Directions for this task:
For the material that follows, return exactly the lines from the one with "Task: Open the 华夏人战士的微博视频 link" through the one with "Screen dimensions: 1080x642", both ends included.

Material shown:
◆ ◆ ◆ ◆ ◆
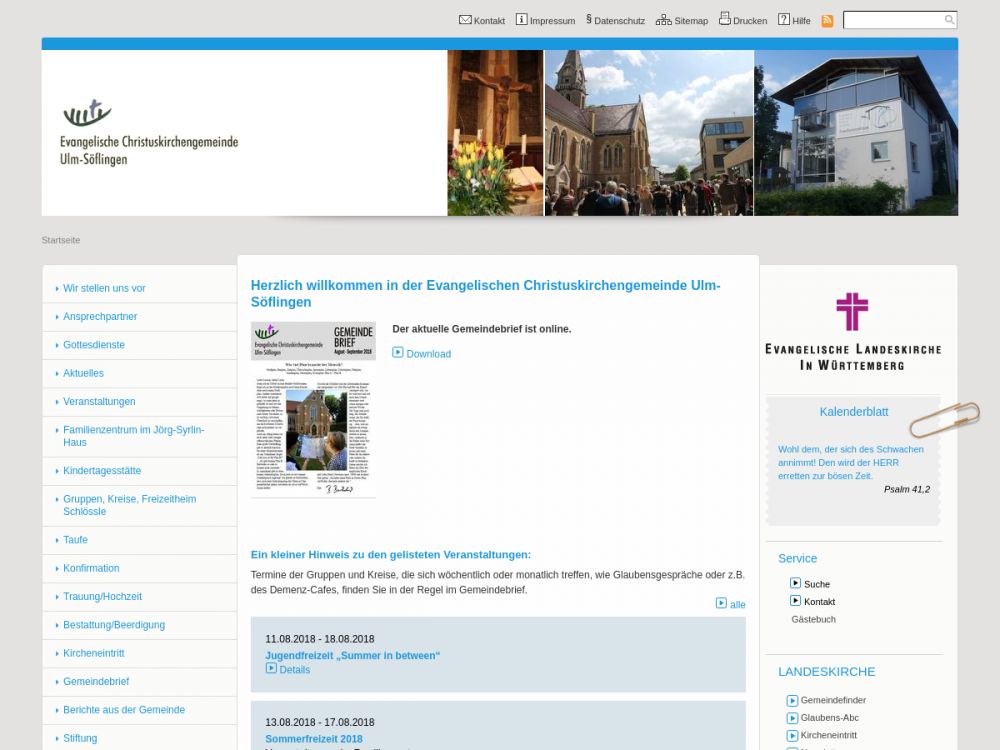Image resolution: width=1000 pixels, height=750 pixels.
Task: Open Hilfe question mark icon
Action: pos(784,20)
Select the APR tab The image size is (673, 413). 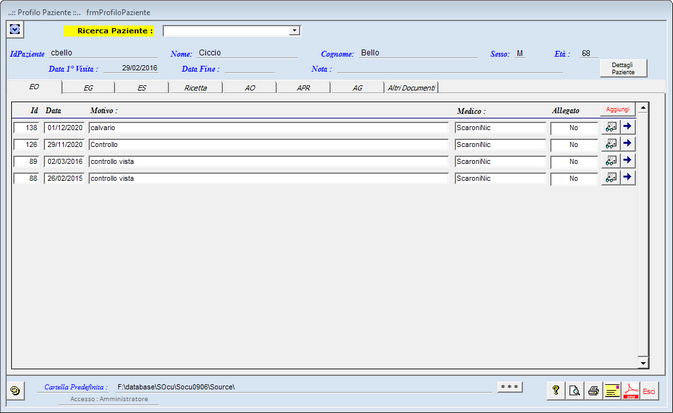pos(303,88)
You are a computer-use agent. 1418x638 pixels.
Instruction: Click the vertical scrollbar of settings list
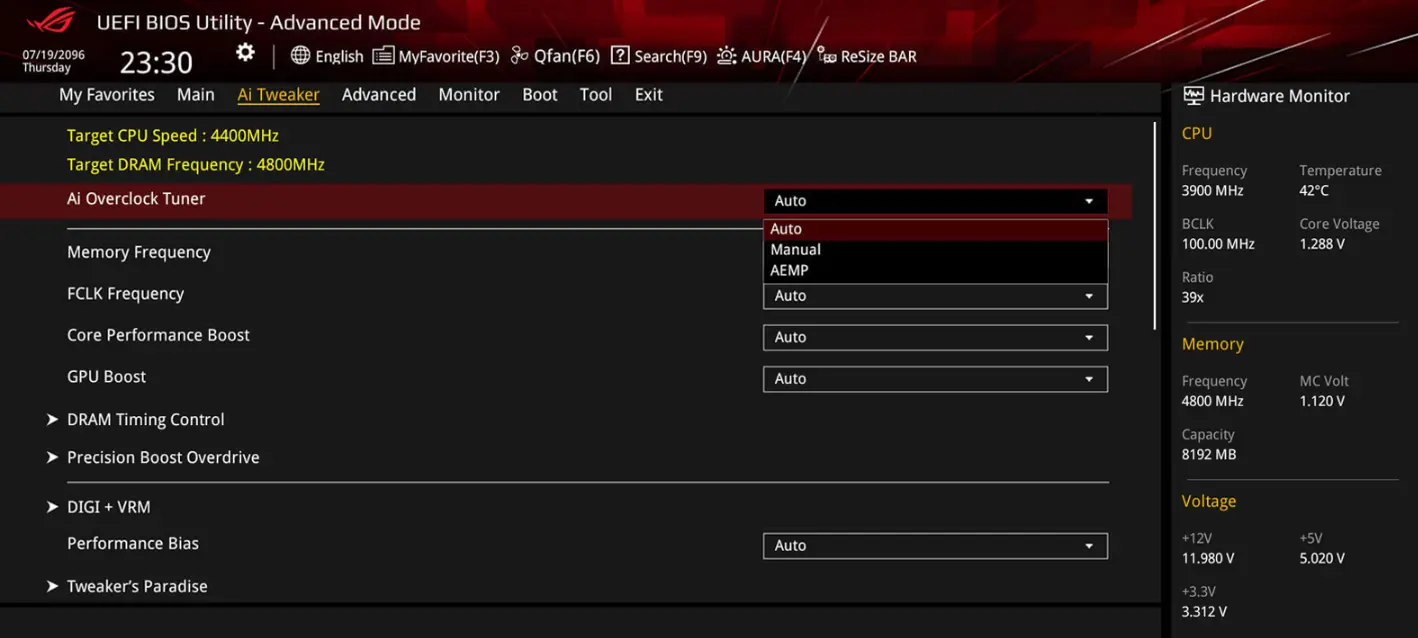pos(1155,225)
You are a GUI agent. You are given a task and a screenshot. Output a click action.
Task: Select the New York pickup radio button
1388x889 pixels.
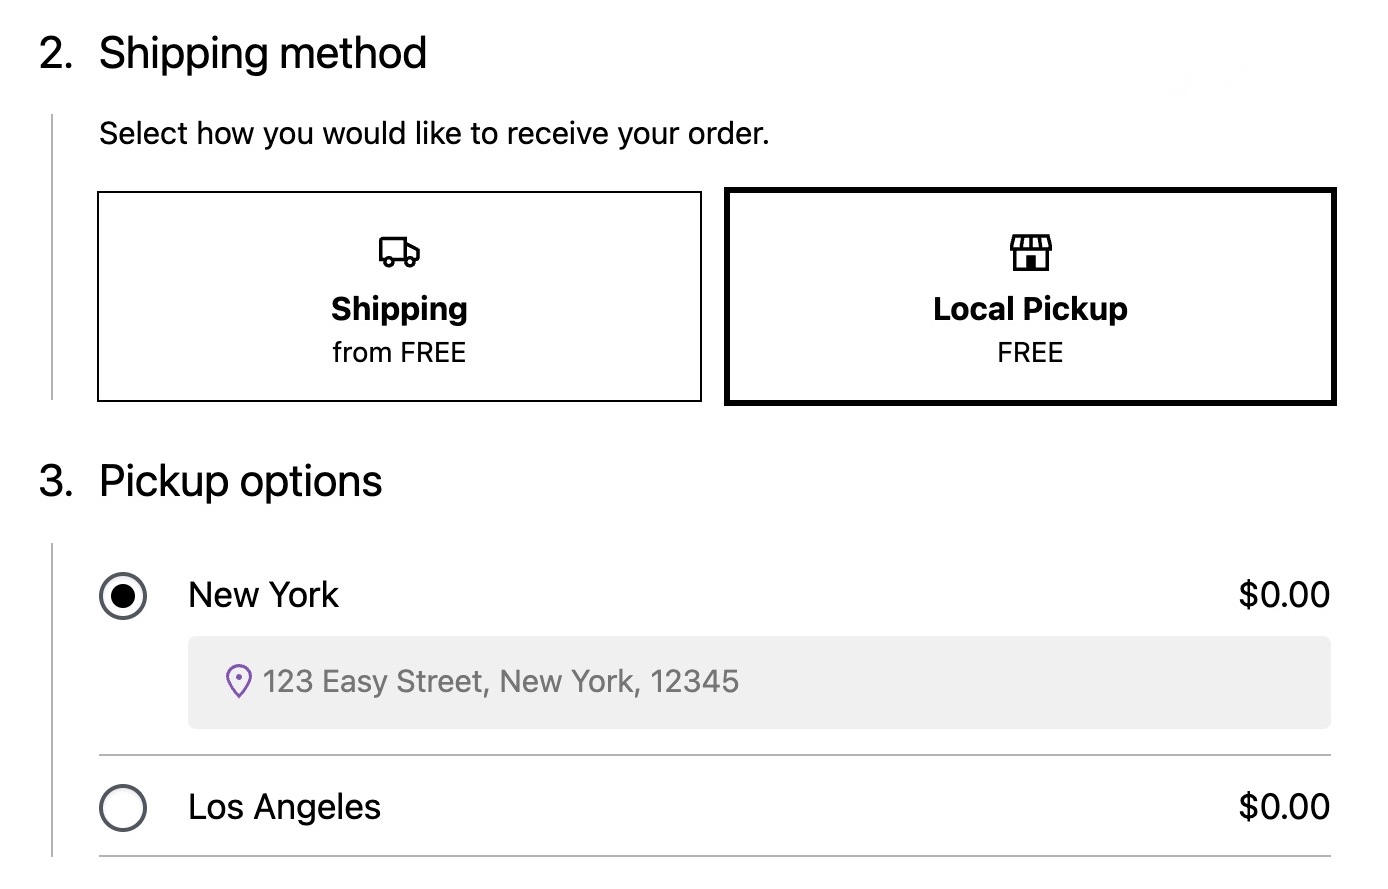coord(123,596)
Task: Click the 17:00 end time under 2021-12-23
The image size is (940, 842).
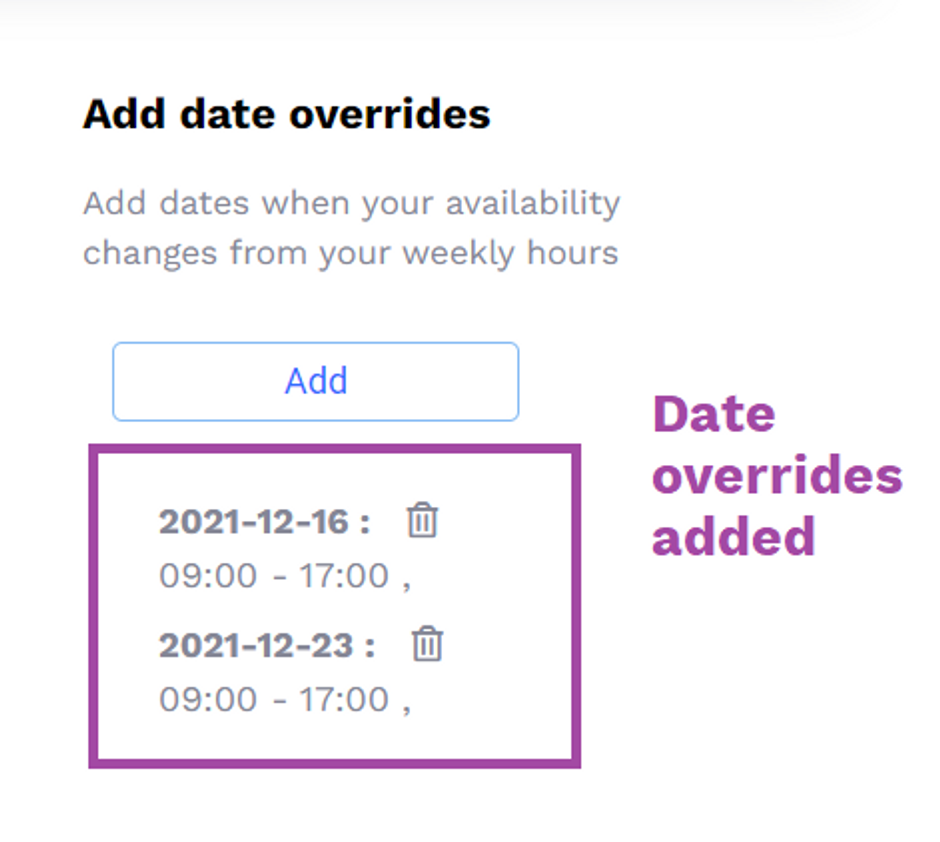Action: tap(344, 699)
◆ ◆ ◆ ◆ ◆
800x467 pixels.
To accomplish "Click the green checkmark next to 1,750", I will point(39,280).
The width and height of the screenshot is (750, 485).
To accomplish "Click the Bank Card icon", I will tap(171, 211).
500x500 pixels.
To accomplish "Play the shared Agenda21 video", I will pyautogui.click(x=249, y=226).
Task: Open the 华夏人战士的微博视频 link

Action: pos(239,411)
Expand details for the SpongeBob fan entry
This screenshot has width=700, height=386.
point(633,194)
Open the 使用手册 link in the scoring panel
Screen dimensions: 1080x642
◆ ◆ ◆ ◆ ◆
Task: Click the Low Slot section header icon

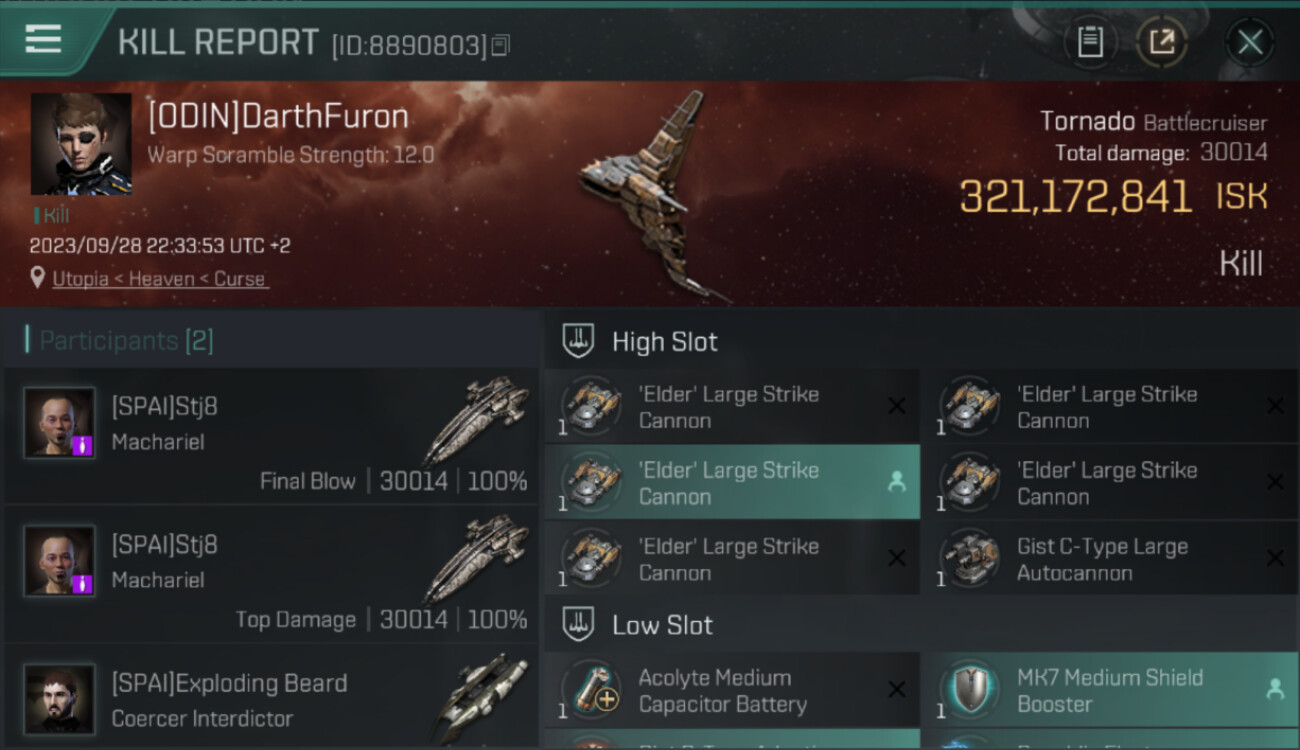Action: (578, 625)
◆ ◆ ◆ ◆ ◆
Task answer:
Task: Open the 华夏人战士的微博视频 link

Action: pos(239,411)
Expand details for the SpongeBob fan entry
This screenshot has width=700, height=386.
point(633,194)
Open the 使用手册 link in the scoring panel
Screen dimensions: 1080x642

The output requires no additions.